The design of the filesystem is up to you, but it must support the following operations:

  • Reading and writing files (of course!). Once opened, a file can only be read from or written to based on the flag passed to uva_open(). If a user attempts to read from a file opened only for writing, for example, an error should be returned.

  • The filesystem must be able to store more data than can fit in just the disk or nonvolatile memory. That is, you cannot just ignore one medium.

  • The filesystem must support filenames at least 127 bytes long.

  • The filesystem must persist if the userspace process exits and restarts. The storage library emulates nonvolatile storage by using files in the host filesystem. If one userspace process uses your filesystem and then finishes, any files it creates should still be visible if a new userspace process uses the filesystem.

    Note, your filesystem does not need to handle unexpected crashes. Also, you can assume that only one process uses the filesystem at a time.

Implementation

You may implement the filesystem in C or Python. You can really use any language, but you are then responsible for setting up the tests. Note: if you use Python, the underlying storage will still be in a shared library from C. To create buffers to pass to the disk and nvm, use ctypes.create_string_buffer().

Testing

Towards the bottom of test.py you should choose the version (C or Python) you have implemented. Then you can call the run_test() function with a test name.

Running the test script looks something like:

$ make             # generate the shared library from C
$ python3 test.py  # run the tests

Since filesystems are persistent, the files from previous tests will be preserved unless the raw storage files are deleted.

Since the underlying storage is always implemented in C, you need to run make at least once when implementing the filesystem in Python.

Debugging

The two filesystems are stored as just regular binary files.

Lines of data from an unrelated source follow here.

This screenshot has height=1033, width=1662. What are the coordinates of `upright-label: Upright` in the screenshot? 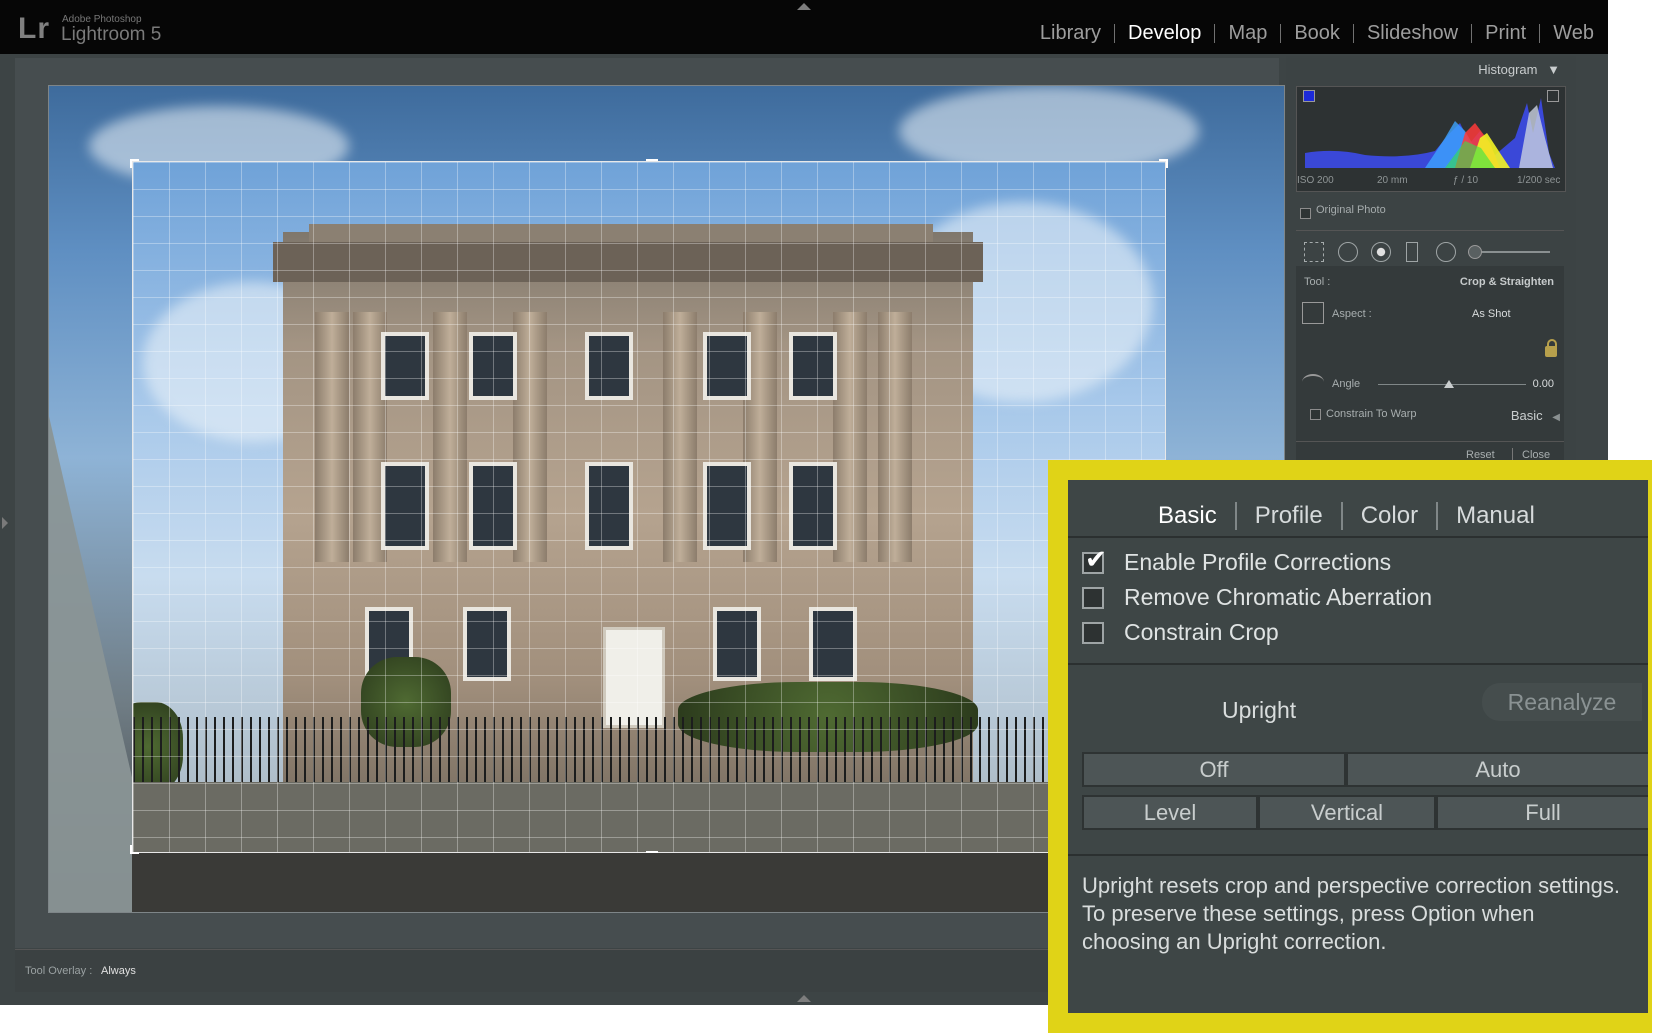 It's located at (1260, 710).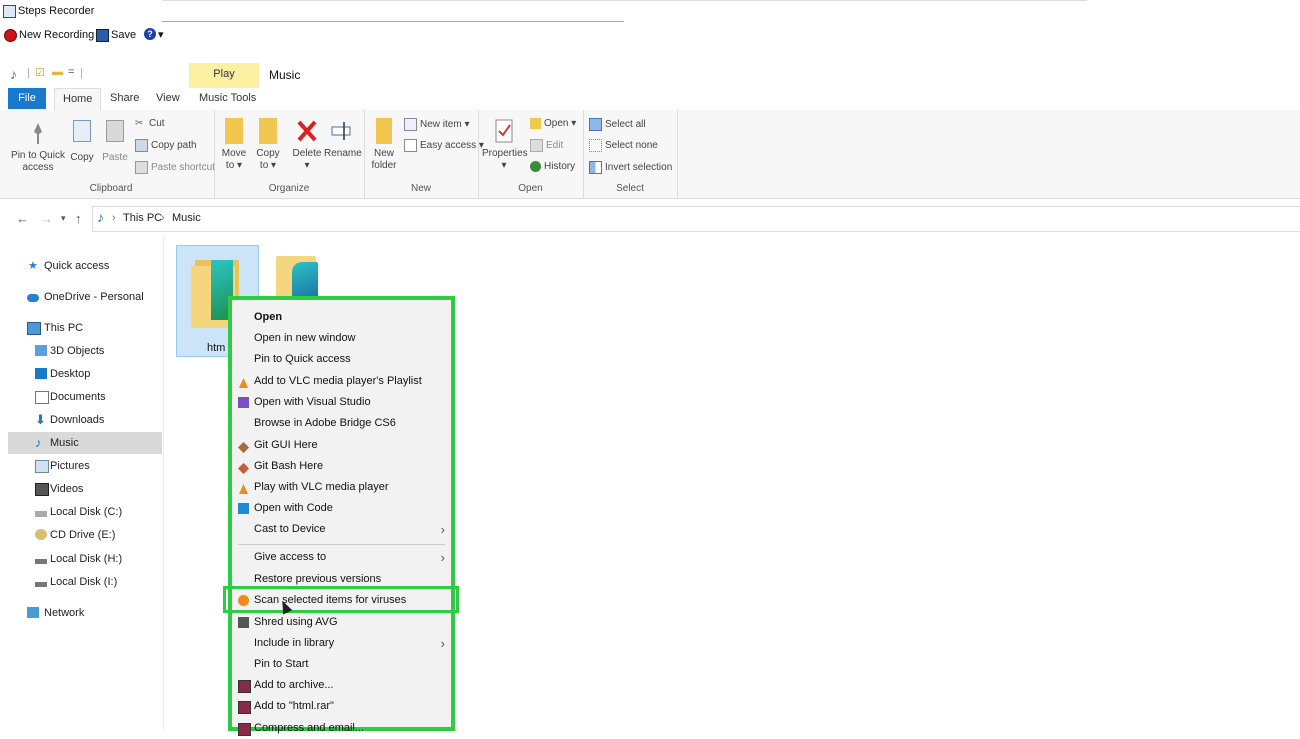 This screenshot has height=739, width=1300. Describe the element at coordinates (124, 35) in the screenshot. I see `save-button: Save` at that location.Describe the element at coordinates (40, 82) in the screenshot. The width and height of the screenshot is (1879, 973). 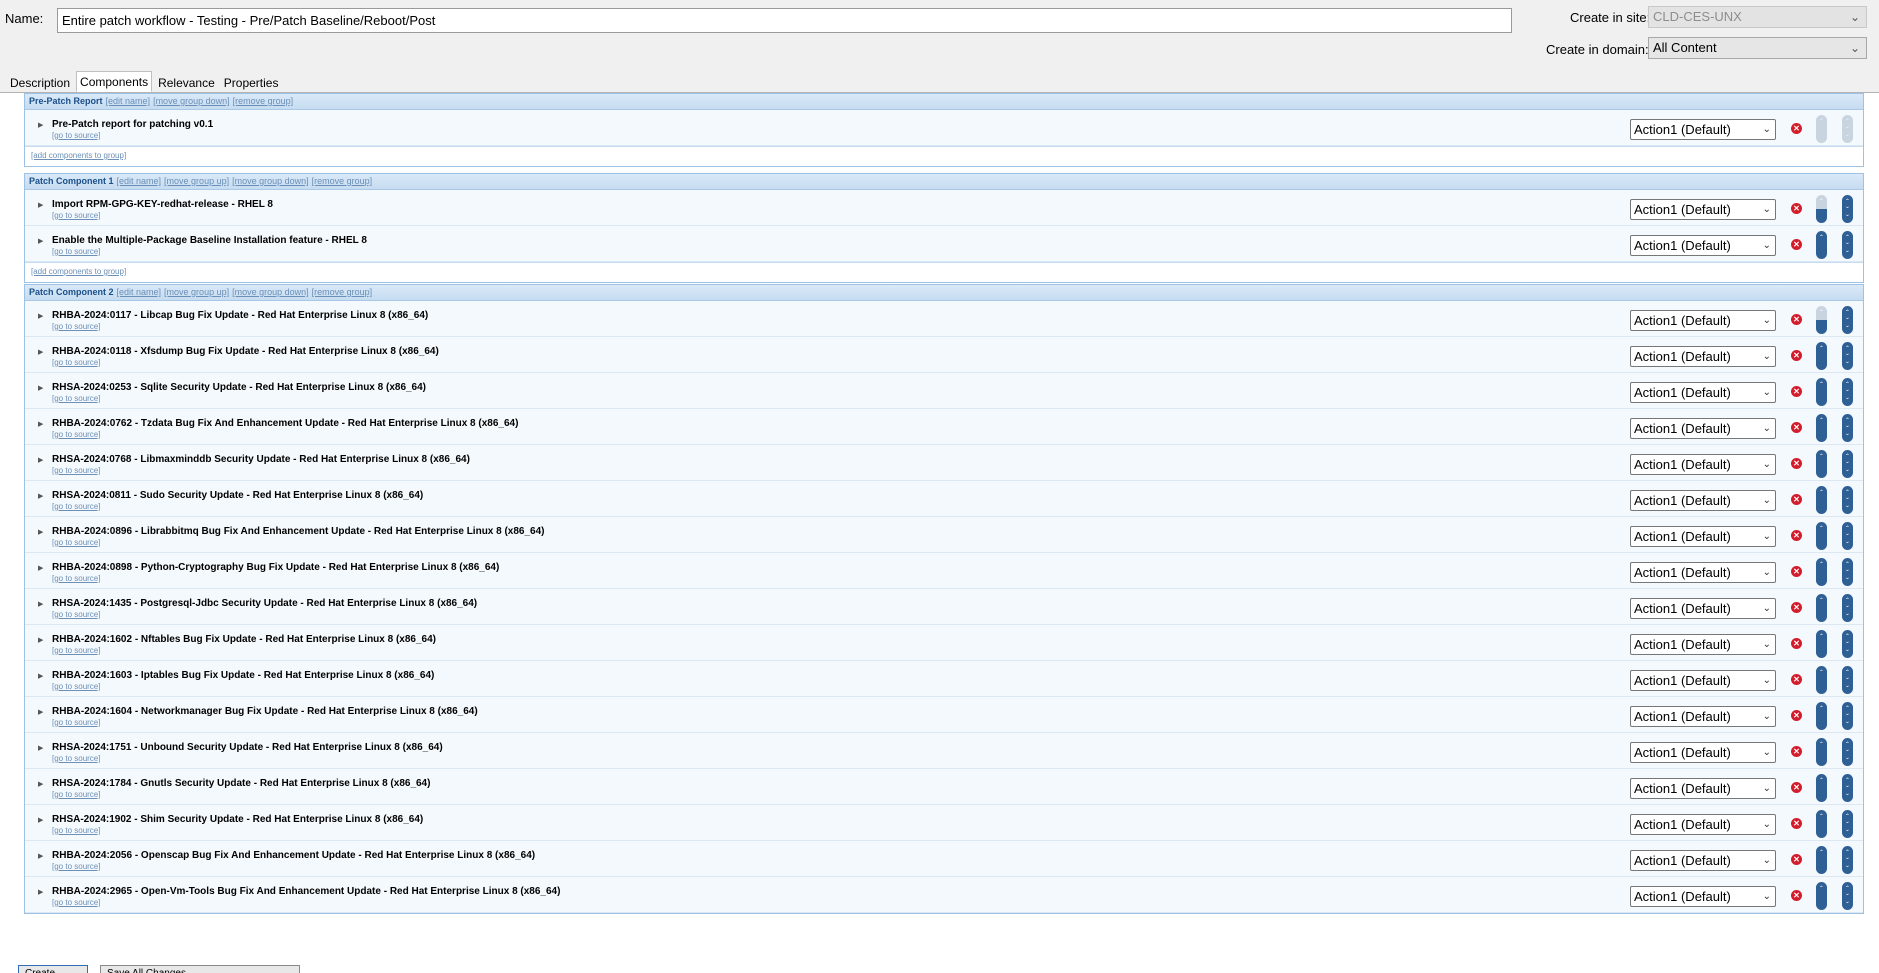
I see `tab-description: Description` at that location.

Therefore, you can view their contents like so:

$ hexdump -C disk.bin | less
$ hexdump -C nvm.bin | less

Deliverables

  1. The implementation of your filesystem.

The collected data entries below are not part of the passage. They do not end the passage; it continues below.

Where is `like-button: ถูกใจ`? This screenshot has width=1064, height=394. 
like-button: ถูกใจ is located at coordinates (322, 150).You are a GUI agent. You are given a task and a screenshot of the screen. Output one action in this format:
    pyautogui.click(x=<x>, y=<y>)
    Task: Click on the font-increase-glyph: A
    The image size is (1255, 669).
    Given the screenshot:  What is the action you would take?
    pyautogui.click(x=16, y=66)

  2. A figure showing the performance of your filesystem when creating small files. The x-axis should be the number of files. The y-axis should be time. You should time how long it takes your filesystem to create X number of 256 B files, where X ranges from 0 to 500 skipping by 10. The filesystem should be erased between each test. The test_small_files.py script may be helpful. You should name your graph small_files with an appropriate extension.

  3. A figure showing the performance of your filesystem when creating files of different sizes. The x-axis should be filesize. The y-axis should be time. You should time how long it takes your filesystem to write a single file of size X, where X ranges from 0 bytes to 30000 bytes, skipping by 1000 bytes. The filesystem should be erased between each test. You should name your graph single_file with an appropriate extension.

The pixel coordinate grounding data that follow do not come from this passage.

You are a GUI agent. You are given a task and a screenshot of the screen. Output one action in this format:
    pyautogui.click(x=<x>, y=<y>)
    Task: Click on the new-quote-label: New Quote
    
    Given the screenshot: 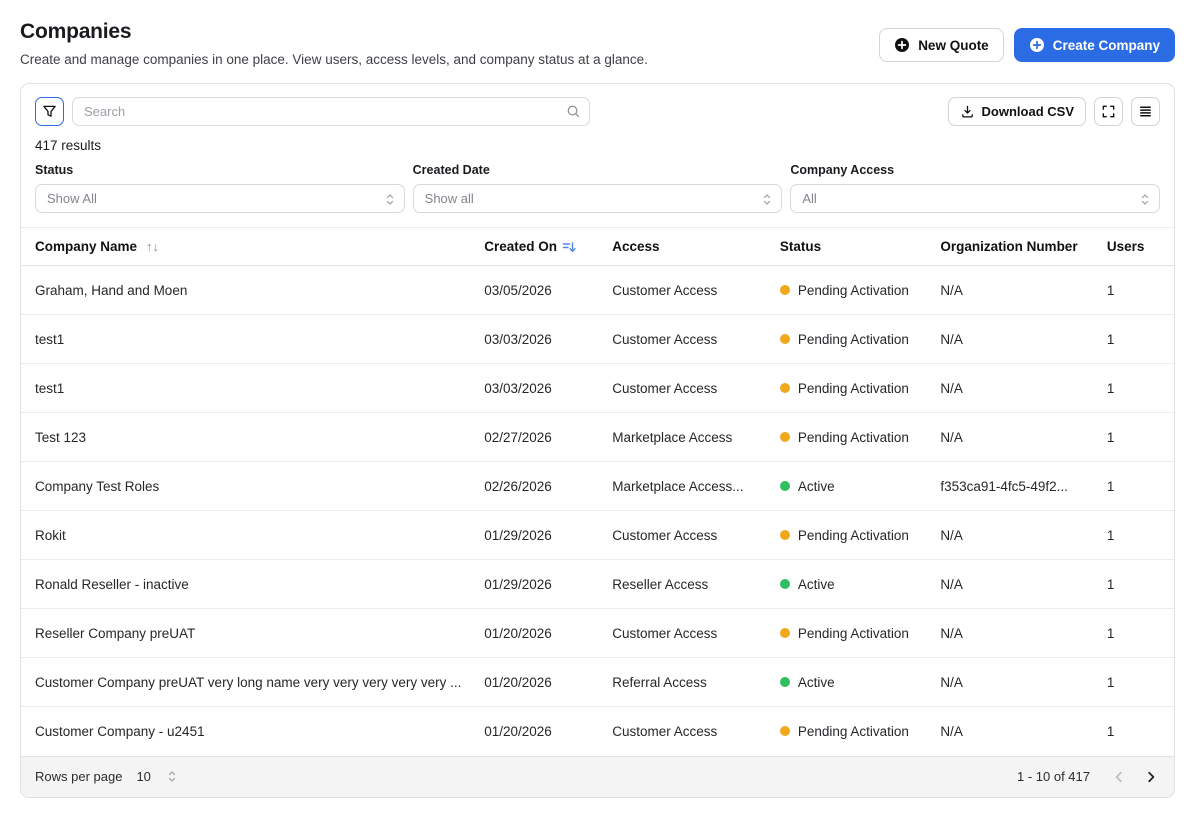 What is the action you would take?
    pyautogui.click(x=954, y=45)
     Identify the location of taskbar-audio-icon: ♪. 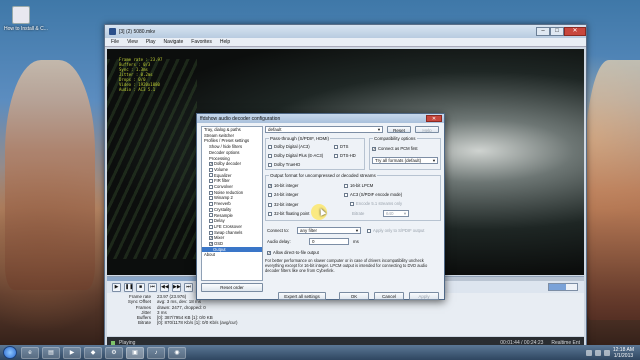
(156, 352).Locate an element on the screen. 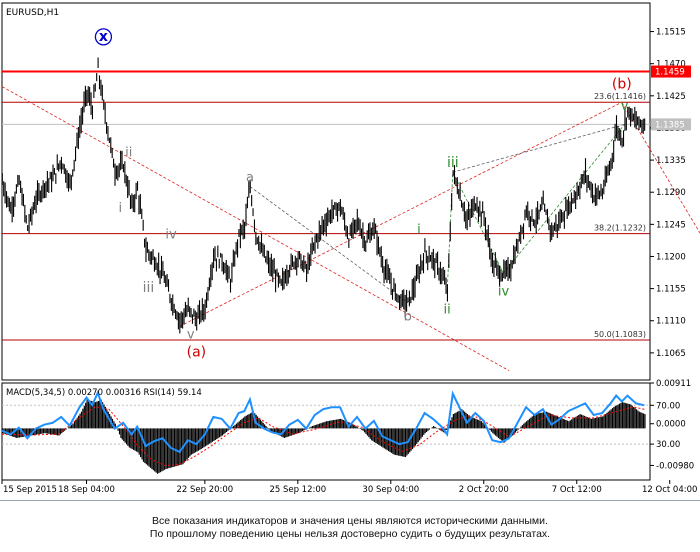 This screenshot has width=700, height=552. wave-label: ii is located at coordinates (448, 310). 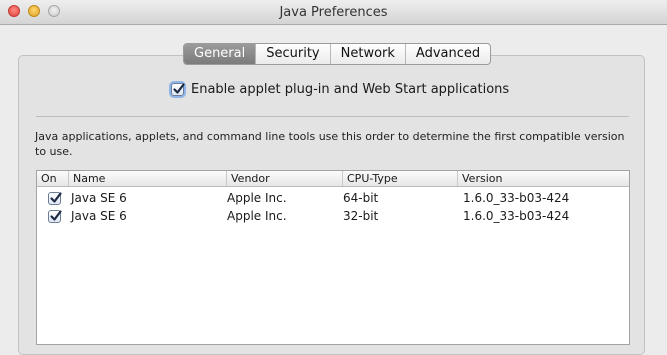 I want to click on column-header-vendor: Vendor, so click(x=285, y=178).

  4. A CDF showing the read performance of your filesystem. The x axis should be time, and the y axis should be percentage of reads that took that amount of time or less to complete. The filesystem should be populated with many random length files, and then you should time how long it takes to read them back. You should repeat this several times with a newly randomly generated set of files in the file system. You may find test_random_files.py useful for this.You should name your graph random_file_read_cdf with an appropriate extension.

Submission

Submit the code and figures in a .zip file on Collab.